The user can add or remove objects from their list. The items in the list should have validation for blank entries
and for uniqueness. Users should be able to search for entries in the list.
I have seen this implemented in a variety of different ways and usually there is some issue that prevents it from being performant. This will eventually be the supporting project for a quick write up about redux + react performance pitfalls on my website.
- Using useSelect correctly and createSelector for filtering and other complicated operations.
- An example of this is the search bar.
- Only pull what you need from the state.
- Example of this the component that renders all of the individual rows. Does it need to have the original list? No. Selector for list of IDs. Should not regenerate if the list changes.

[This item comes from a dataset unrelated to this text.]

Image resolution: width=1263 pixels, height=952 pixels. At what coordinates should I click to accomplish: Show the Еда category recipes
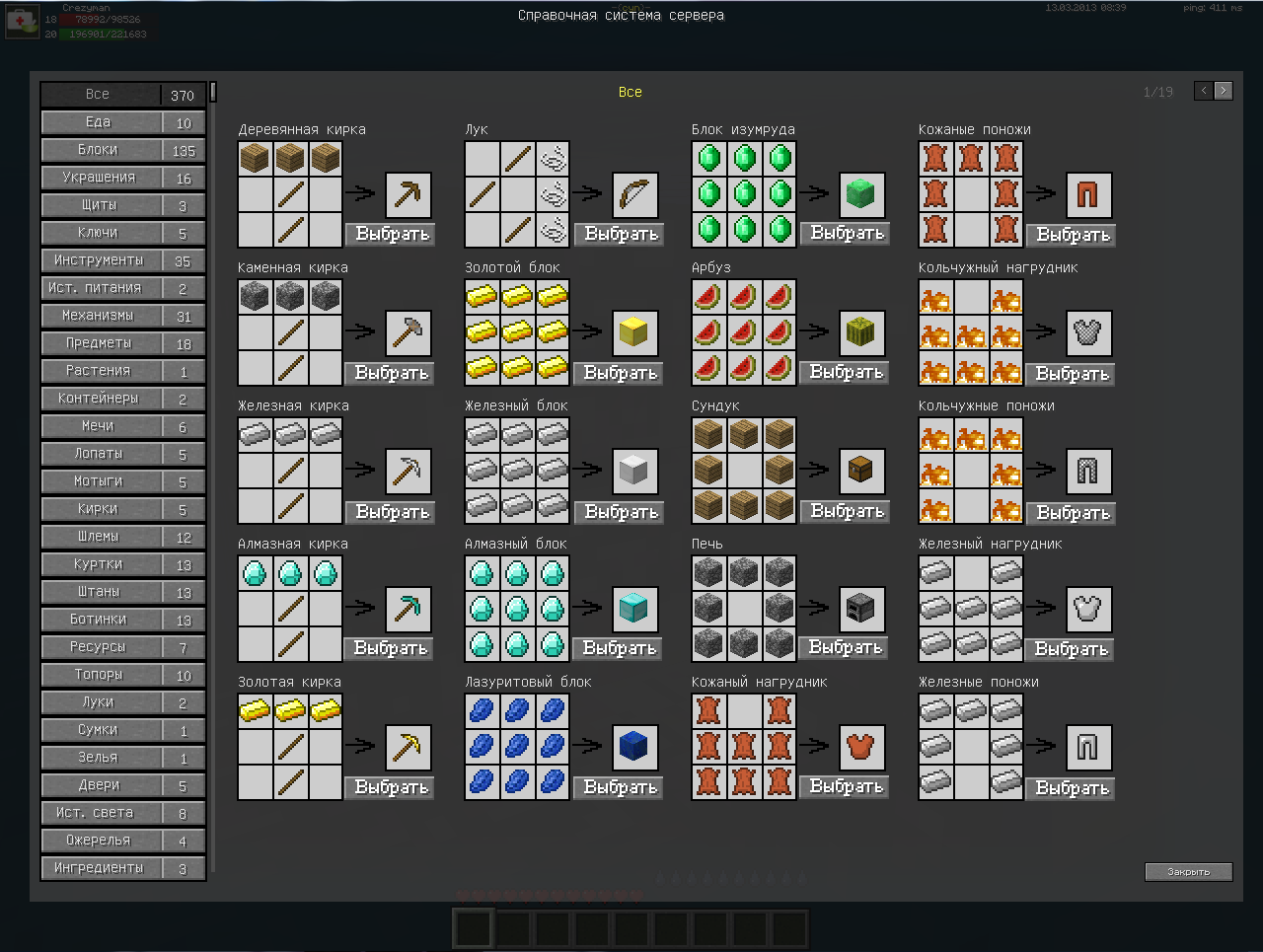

- Another example is validation. Do not pull all other names, create a selector that tells you if there is another name that matches.
- Do not tell the reducer what the state is. Action should just tell the state what the component knows that it doesn't.
- We deal a lot with lists of complicated objects. Generally edit / save / delete buttons should only take IDs. You should almost never pass the whole object back to the reducer, because odds are your component doesnt need the whole object.
- Memoize. Our app really shouldn't need it, but implement it as an example.
- Should be a last resort. Ideally you will not need to memoize if you have done steps 1 - 3 correctly. Also much harder to do right.
- Immutability.
- Make sure you are not cloning each item when you are modifying a single item in the array.
- Try to avoid deeply nesting the state if possible.
- Watch out for callbacks (useCallback)
- Pagination & infinite scroll for enormous lists.